Owen was born on July 16, 2012, a healthy baby boy. He passed all his newborn tests and we were both sent home with the elation of new parents.

After a few weeks, I noticed that nursing was getting quite difficult, as Owen would nurse for only a few minutes, then fall asleep. As soon as I would burp him, he’d wake up and cry because he was hungry. I was literally nursing him every 45-90 minutes.

I had a gut feeling that something just wasn’t right. I took him to see our pediatrician and she discovered he was not gaining any weight, approaching failure to thrive. She suggested I give him a bottle of pumped milk after nursing and come back in a week, which I did, and he had gained over a pound! At that point, we just assumed I wasn’t making enough milk for him.

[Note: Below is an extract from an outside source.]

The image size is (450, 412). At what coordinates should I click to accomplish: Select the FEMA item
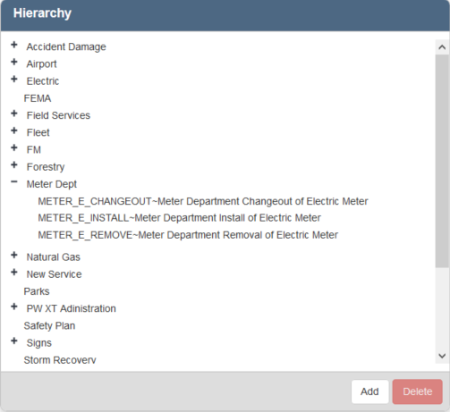point(38,98)
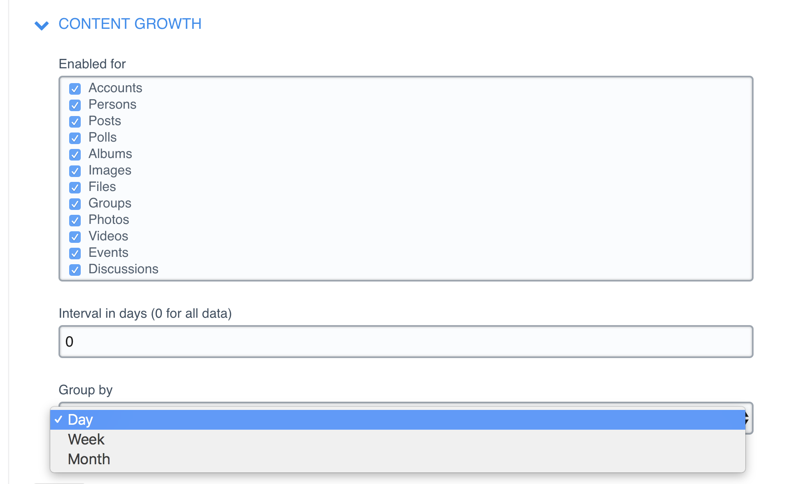Disable the Images checkbox
The image size is (789, 484).
(x=75, y=171)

Our pediatrician then did a once over on him, since we were so close to his 6 week well child check up. It was then she heard a slight heart murmur. It was so slight she wasn’t even sure she heard it, but she insisted that we go see a pediatric cardiologist.

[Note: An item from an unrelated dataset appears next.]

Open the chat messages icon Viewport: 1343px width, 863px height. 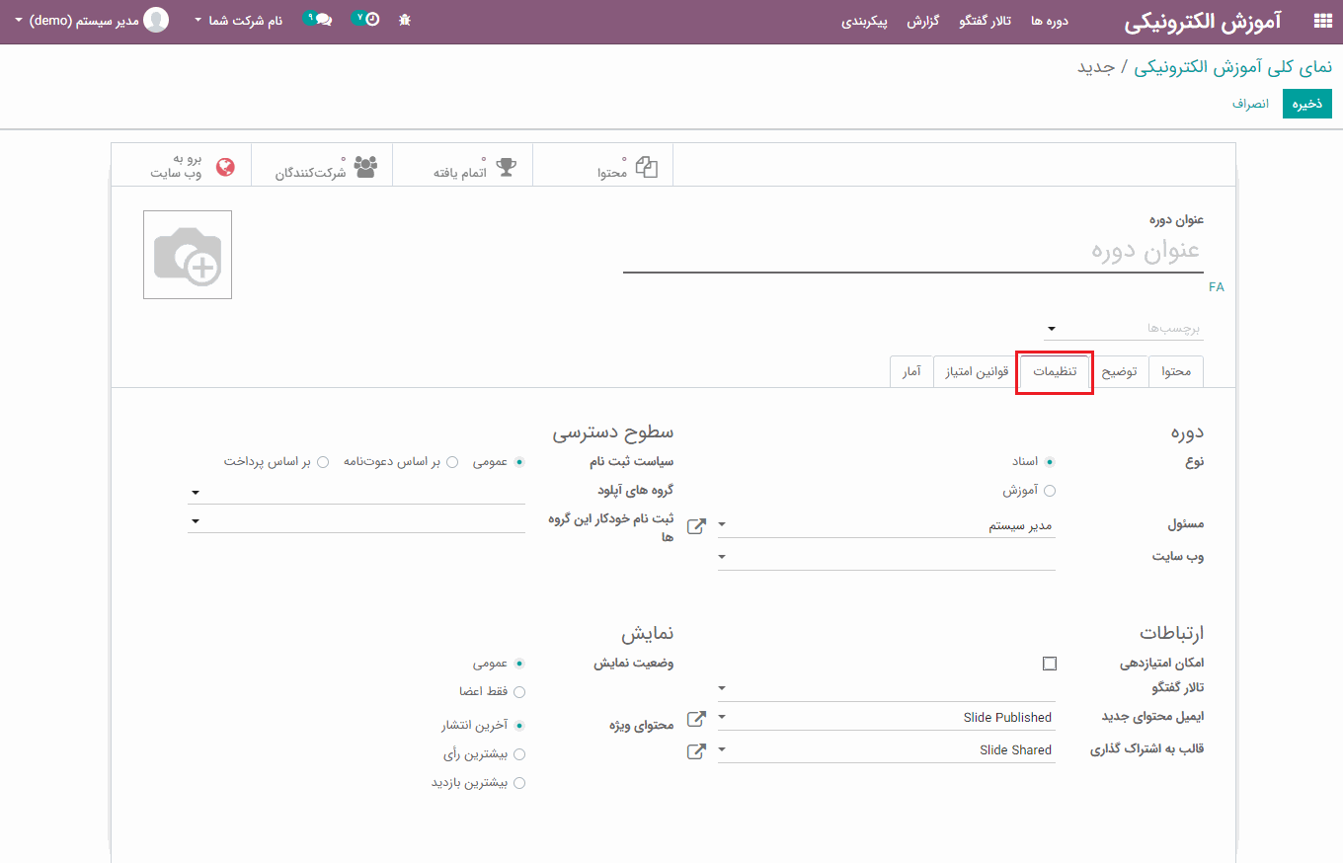point(318,19)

Miraculously, we were contacted by the cardiologists office the very next day, asking if we could come in due to a cancellation. We decided to go in, thinking this would be a quick visit. Well, we sure were wrong! After an EKG and an ECHO, it was determined that Owen had aortic stenosis and coarctation of the aorta. It was so severe, they couldn’t detect a pulse on the bottom of his feet!

We were immediately referred to Motts Children’s hospital in Ann Arbor, MI and surgery was scheduled for 5 days later. We were in shock as we headed to Ann Arbor, but somehow we both survived the 5 hour open heart surgery. He had the Ross procedure done to correct the stenosis. We were told that his current conduit pulmonary valve will need to be replaced again around his 5th birthday.

We are so very grateful to Dr. Ohye and his team, as well as the nurses at Mott’s for saving Owen’s life, and putting up with crazy, uptight parents full of questions every 5 minutes! So far, Owen has had a great life- full of energy and not showing any signs of slowing down! He has his yearly cardiologist appointment in February, where it will be determined when or if he will require another open heart surgery to replace his conduit pulmonary valve.

Caleb Dougherty

Caleb Dougherty 1

We found out that our fourth child was going to be born with a heart defect when we learned that his twin had miscarried. Caleb was diagnosed with Tricuspid Atresia and Double Outlet Right Ventricle that resulted in a hypoplastic right ventricle. Caleb was born at U of M Mott Children’s Hospital and had his first surgery at two days old. Things were pretty rough the first week and it was decided that he needed another surgery to replace a shunt a shunt that wasn’t working for him. One week later, he got some new plumbing. After the second surgery, he was stable, but still unable to come off the ventilator. It was determined that the left side of his diaphragm was paralyzed, so the next week, he had surgery to hold the left side of his diaphragm down. He was finally able to come off the ventilator, but he was still in heart failure. After about two months in the hospital, it was determined that Goldilocks needed another tweak to his shunt. The first one was too small, the second was too big and the third was just right. We were able to go home 10 days after downsizing his shunt.

Caleb did very well with his second stage surgery at 5 months old. We struggled with feeding issues, but were finally able to eliminate the NG tube when he was nine months old. He rocked his Fontan surgery at 2 1/2 years, coming home in just 7 days. We joke that he is getting better at having heart surgery.

Now, Caleb is doing amazing! He is a very strong, active and happy six year old. He loves dirt, mud, trucks, and destroying things. He is in kindergarten and loves gym and recess.